- [Work instructions]
Pull every line with "Locate" from the data below and copy it.

- [Saved entries]
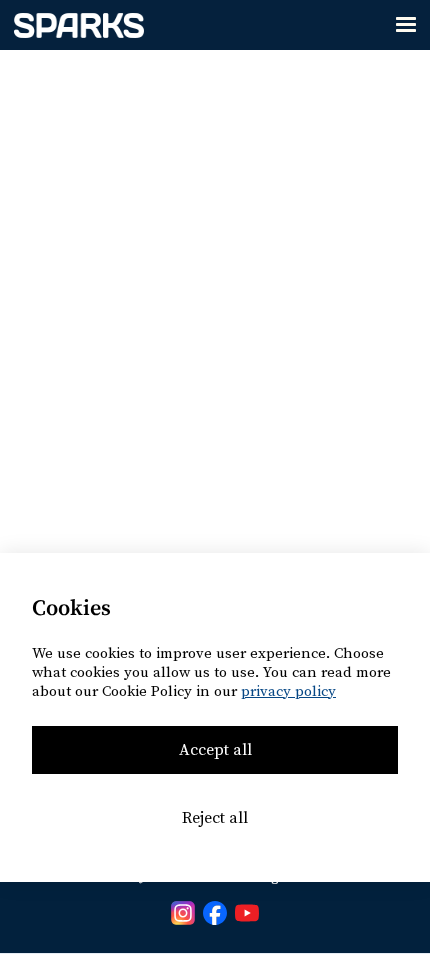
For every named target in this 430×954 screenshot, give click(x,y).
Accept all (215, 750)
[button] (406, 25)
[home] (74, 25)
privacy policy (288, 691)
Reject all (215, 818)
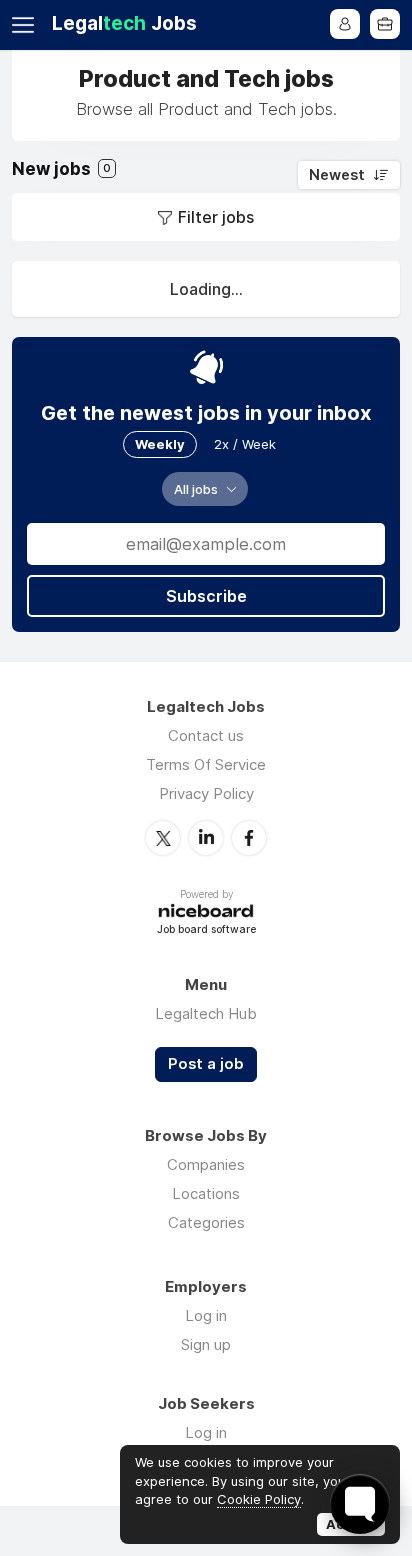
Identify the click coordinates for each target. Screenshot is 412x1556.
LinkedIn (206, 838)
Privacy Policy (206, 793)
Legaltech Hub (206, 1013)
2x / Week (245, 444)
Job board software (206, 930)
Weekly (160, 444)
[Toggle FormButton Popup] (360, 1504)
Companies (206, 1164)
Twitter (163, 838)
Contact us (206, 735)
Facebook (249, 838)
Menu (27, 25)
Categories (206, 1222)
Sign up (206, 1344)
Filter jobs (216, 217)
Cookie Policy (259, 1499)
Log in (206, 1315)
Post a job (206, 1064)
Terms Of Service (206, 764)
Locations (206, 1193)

--

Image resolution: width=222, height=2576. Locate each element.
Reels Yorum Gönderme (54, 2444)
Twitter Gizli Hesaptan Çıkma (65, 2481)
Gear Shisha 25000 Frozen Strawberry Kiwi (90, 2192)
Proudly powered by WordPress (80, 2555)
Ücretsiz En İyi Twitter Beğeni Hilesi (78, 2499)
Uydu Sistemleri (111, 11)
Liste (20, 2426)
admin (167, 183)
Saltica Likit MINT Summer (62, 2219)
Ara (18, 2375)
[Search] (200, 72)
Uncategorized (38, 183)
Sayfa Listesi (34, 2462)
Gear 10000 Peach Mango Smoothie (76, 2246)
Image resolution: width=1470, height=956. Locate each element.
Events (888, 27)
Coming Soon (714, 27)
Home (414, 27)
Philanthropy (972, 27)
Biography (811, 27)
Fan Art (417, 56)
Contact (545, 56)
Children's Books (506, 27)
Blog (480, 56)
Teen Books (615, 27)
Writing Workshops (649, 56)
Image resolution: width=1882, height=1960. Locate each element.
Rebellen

--

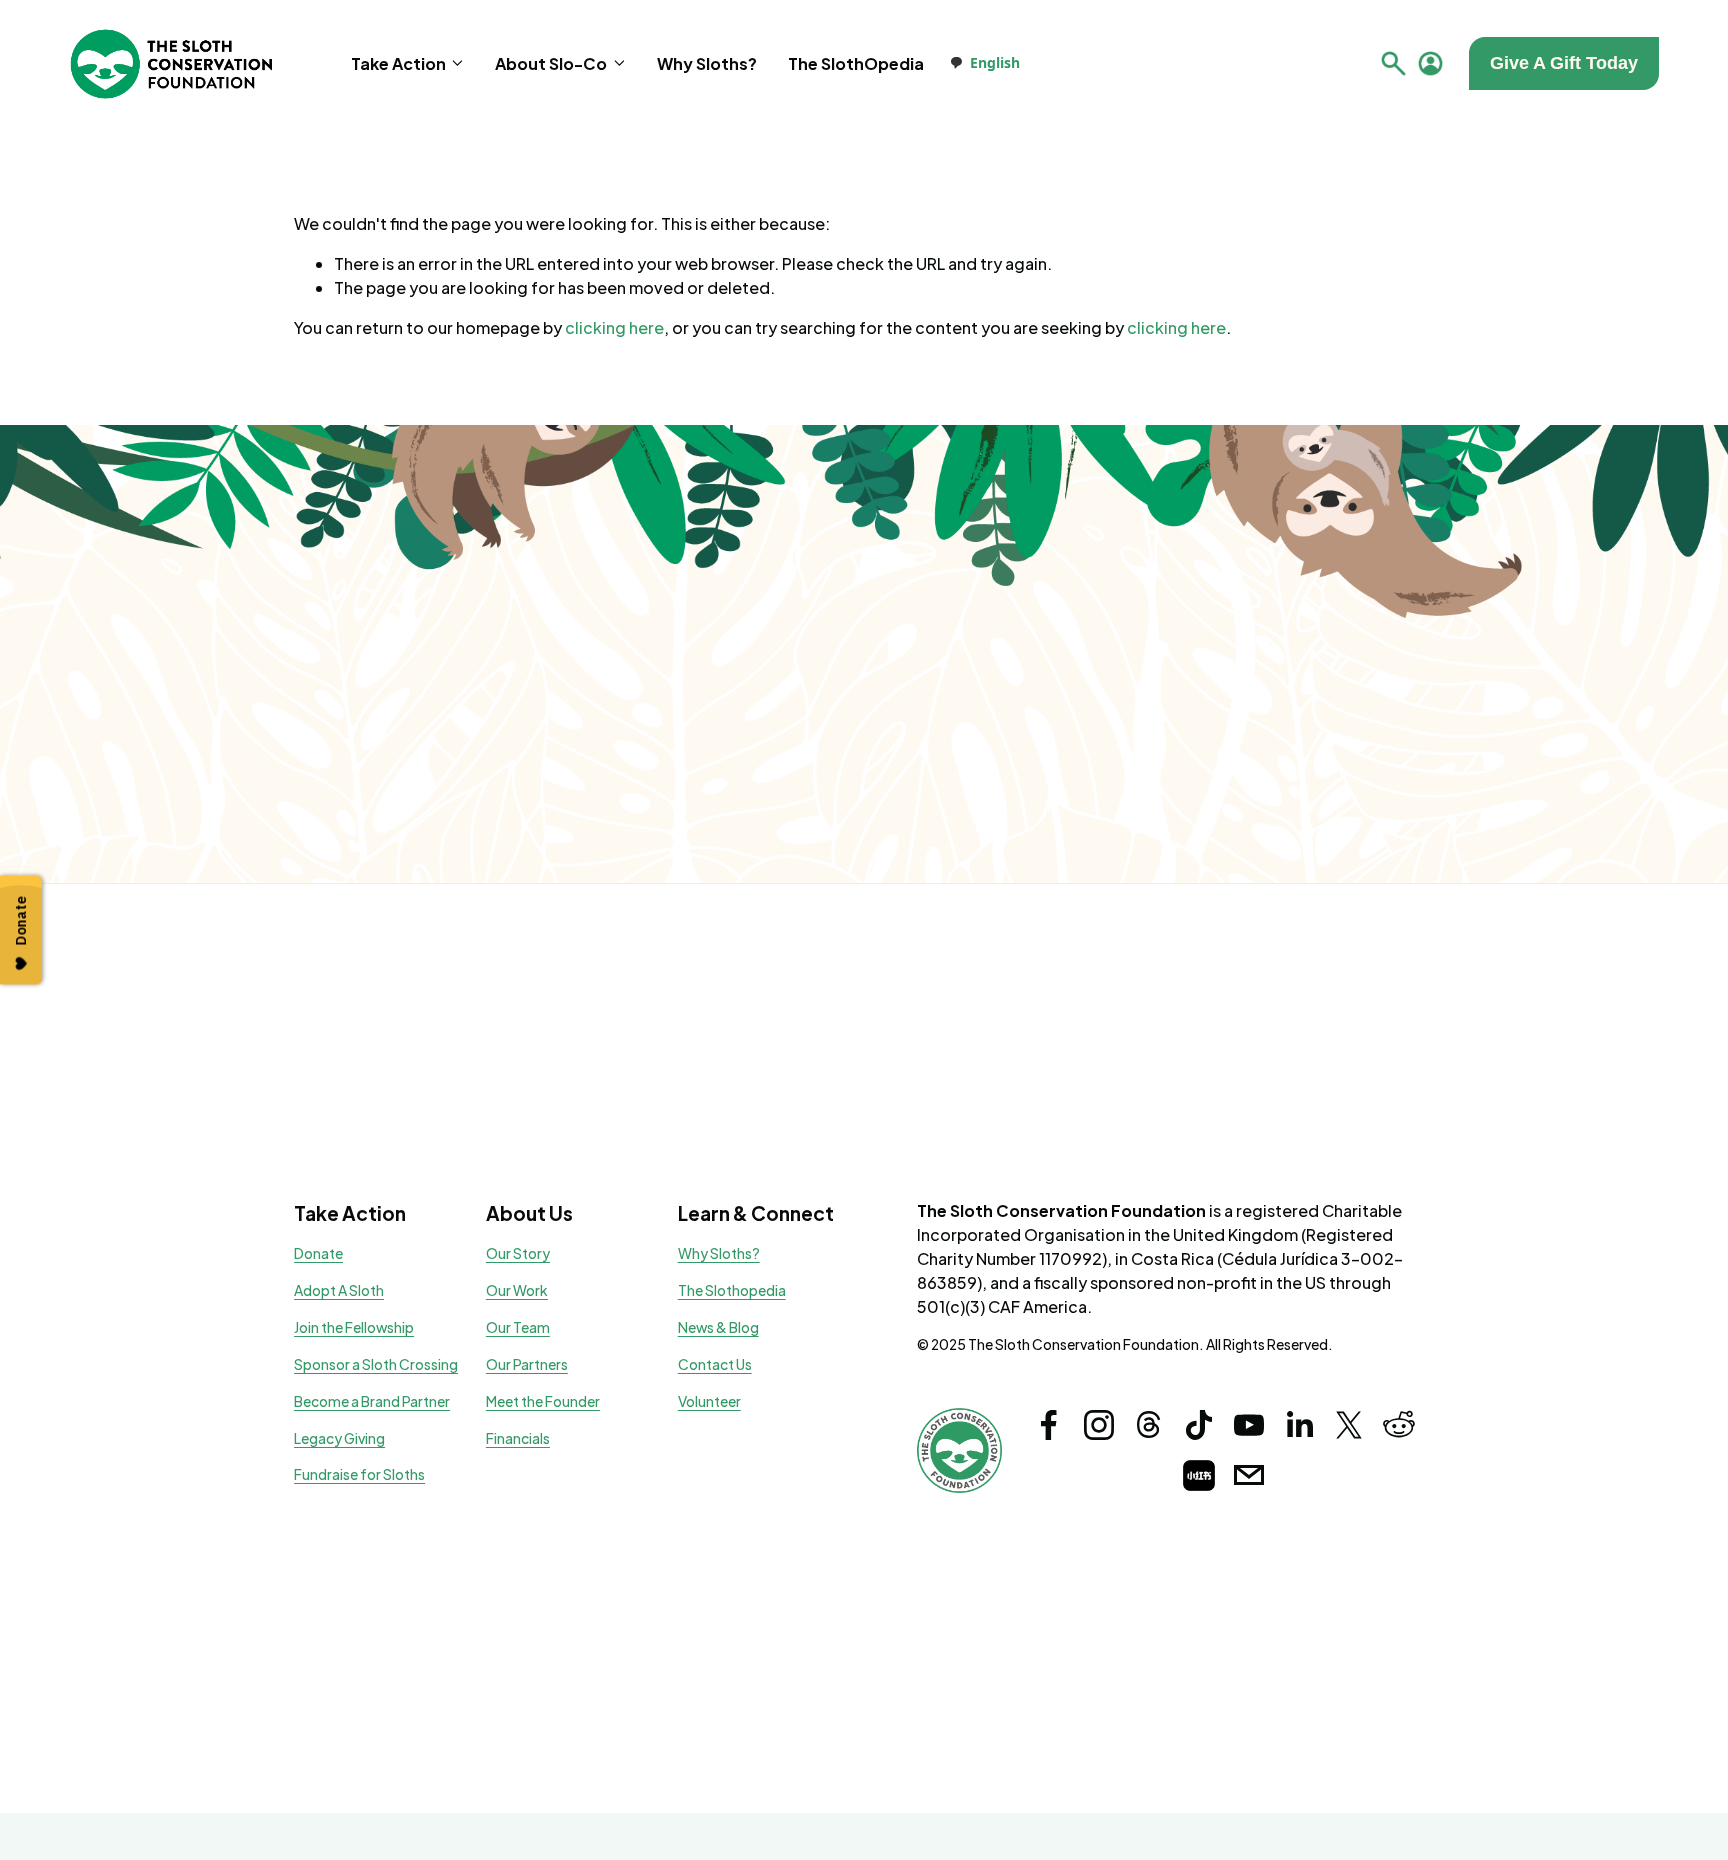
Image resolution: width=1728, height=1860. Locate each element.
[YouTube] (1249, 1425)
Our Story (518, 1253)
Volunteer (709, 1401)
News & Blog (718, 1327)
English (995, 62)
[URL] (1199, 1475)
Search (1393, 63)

- [Expected output]
Image resolution: width=222, height=2576. Locate each element.
Image resolution: width=1470, height=956. Locate each element.
Image resolution: width=1882, height=1960. Locate each element.
Image resolution: width=1728, height=1860. Locate each element.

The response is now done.